The adoption of the Constitution of 1975 by the newly elected Hellenic Parliament solemnised the new era of democratic governance. The parliamentary committee that proposed the draft constitution was presided by Constantine Tsatsos, an Academician, former minister and close friend of Karamanlis, who served as the first elected President of Greece (after metapolitefsi) from 1975 to 1980.

=== First years after transition ===
Karamanlis's New Democracy went on to comfortably win the first post-junta free elections in 1974 with 220 seat out of 300, with Centre Union gaining 60 seats, Andreas Papandreou's Panhellenic Socialist Movement (PASOK) 12, while the United Left entered parliament with 8 seats. Karamanlis's big win in 1974 demonstrated a great change in Greek politics, without giving cause for action to the relatively inactive, but still dangerous junta elements. Three years later, with the 1974 crisis farther in the background, New Democracy's comfortable margin was reduced in the 1977 Greek legislative election, due to an increasing shift in Greek politics toward the left. Karamanlis continued to serve as Prime Minister until 10 May 1980, when he succeeded Tsatsos as President of Greece and then cohabited for four years (1981–1985) with his fierce political opponent and leader of PASOK, the Greek socialist party, prime minister Andreas Papandreou.

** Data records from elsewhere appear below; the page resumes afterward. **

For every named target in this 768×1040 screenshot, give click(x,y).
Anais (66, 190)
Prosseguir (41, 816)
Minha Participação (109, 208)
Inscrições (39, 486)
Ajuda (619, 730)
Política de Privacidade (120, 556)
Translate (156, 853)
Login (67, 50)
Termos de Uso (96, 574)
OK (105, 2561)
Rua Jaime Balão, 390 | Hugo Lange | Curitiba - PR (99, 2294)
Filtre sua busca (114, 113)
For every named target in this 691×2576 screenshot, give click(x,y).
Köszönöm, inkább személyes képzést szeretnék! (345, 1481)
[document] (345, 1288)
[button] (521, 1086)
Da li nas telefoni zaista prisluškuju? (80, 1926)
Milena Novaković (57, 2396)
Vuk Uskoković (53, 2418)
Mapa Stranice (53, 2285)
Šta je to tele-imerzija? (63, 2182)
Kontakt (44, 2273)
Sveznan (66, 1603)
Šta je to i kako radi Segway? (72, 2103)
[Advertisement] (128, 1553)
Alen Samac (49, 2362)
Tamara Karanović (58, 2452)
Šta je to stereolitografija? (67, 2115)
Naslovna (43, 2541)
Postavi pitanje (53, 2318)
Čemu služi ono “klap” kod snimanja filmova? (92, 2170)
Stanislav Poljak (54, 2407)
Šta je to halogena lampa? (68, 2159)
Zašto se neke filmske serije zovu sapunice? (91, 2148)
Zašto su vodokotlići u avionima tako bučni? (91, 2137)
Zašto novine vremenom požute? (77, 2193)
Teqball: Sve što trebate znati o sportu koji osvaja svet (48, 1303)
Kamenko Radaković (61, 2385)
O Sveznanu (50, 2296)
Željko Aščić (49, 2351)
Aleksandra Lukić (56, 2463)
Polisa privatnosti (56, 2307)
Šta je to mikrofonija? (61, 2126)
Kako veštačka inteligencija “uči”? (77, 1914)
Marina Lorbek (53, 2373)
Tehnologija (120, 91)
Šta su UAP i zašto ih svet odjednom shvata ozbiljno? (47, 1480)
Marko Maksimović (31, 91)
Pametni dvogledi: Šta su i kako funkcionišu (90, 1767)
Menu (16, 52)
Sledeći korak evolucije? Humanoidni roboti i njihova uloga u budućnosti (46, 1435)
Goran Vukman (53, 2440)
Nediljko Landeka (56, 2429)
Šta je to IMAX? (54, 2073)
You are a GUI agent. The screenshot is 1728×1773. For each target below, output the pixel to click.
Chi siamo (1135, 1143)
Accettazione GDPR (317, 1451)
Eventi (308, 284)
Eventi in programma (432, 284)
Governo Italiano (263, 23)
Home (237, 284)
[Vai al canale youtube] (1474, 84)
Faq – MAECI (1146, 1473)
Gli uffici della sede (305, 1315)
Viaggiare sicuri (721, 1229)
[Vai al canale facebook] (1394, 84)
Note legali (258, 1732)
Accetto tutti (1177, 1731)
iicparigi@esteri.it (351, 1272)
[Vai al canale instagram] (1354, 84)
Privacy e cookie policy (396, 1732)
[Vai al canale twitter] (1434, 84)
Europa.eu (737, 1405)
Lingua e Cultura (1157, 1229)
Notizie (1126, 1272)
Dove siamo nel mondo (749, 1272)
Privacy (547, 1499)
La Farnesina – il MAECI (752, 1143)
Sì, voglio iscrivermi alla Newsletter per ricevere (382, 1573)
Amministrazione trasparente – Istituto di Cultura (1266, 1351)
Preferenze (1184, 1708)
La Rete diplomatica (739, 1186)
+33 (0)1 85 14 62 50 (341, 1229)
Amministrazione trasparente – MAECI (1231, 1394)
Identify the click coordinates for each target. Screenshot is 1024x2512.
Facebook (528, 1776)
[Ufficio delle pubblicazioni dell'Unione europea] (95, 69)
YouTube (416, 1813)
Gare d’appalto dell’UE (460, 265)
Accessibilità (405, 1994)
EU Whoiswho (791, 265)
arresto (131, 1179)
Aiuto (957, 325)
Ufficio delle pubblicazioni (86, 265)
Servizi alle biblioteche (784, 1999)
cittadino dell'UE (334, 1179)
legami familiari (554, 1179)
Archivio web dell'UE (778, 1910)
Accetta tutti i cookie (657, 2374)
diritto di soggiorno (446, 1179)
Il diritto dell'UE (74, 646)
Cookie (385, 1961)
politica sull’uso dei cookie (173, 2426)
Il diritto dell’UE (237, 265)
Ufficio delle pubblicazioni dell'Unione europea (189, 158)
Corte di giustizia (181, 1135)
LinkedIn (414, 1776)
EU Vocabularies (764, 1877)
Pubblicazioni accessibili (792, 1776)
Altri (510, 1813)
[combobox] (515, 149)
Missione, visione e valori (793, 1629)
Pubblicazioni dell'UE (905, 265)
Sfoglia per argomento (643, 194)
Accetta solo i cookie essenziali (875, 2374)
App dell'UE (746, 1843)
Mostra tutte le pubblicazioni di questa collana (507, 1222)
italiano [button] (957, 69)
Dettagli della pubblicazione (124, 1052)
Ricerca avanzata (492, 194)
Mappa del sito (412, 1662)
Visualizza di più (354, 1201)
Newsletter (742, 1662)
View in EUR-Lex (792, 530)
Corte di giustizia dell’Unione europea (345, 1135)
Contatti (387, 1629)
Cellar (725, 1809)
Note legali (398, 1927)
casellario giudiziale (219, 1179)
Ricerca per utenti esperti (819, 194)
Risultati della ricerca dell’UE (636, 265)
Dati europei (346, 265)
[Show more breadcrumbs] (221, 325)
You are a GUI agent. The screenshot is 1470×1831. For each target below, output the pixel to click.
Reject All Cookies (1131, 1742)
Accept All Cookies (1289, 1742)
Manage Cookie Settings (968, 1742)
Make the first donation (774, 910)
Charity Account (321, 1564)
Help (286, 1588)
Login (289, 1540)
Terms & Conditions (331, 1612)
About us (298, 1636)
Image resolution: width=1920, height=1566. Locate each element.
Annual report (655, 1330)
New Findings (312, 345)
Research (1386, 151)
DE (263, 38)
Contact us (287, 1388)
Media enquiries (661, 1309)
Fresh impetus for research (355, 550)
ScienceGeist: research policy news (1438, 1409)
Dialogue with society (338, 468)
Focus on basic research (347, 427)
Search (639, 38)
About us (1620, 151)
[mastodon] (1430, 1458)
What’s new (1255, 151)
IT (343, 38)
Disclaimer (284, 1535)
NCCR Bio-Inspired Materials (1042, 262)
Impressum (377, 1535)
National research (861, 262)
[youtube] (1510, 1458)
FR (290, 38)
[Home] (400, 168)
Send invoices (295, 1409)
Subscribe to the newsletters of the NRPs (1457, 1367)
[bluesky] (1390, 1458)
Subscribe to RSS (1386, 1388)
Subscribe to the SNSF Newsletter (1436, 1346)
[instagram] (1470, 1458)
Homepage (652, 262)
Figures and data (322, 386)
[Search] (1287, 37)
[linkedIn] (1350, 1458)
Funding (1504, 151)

The political and social views expounded by PASOK were in antithesis to the center-right policies followed by the conservative government of ND (1974–1981). According to Ino Afentouli, the political expression of the metapolitefsi, namely the coming to power of a conservative leader such as Karamanlis, did not correspond to the changes which had in the meantime befallen Greek society. Thereby, this current often opposed ND's governments, disdained the old centrist political elite expressed by Center Union – New Forces (and its leader Georgios Mavros) and prompted the rise to power of PASOK and Papandreou in the elections of 1981. Since 1974 Papandreou challenged Karamanlis's choices and objected to his dominant role in defining post-1974 democracy, while other political forces of the opposition, such as Center Union – New Forces and EDA occasionally offered him an inconsistent support, especially during 1974–1977.

In the elections of 1981 Papandreou used as slogan the catchword change (Greek: αλλαγή). Some analysts, including Afentouli, regard PASOK's victory under Papandreou as a culmination of the metapolitefsi of 1974, given that the fall of the junta had not been accompanied by the rise of new political powers, but rather by the resumption of power by the old guard politicians.

However Karamanlis is acknowledged for his successful restoration of democracy and the repair of the two great national schisms by first legalising the communist party and by establishing the system of presidential democracy in Greece. His successful prosecution of the junta during the junta trials and the heavy sentences imposed on the junta principals also sent a message to the army that the era of immunity from constitutional transgressions by the military was over. Karamanlis's policy of European integration is also acknowledged to have ended the paternalistic relation between Greece and the United States.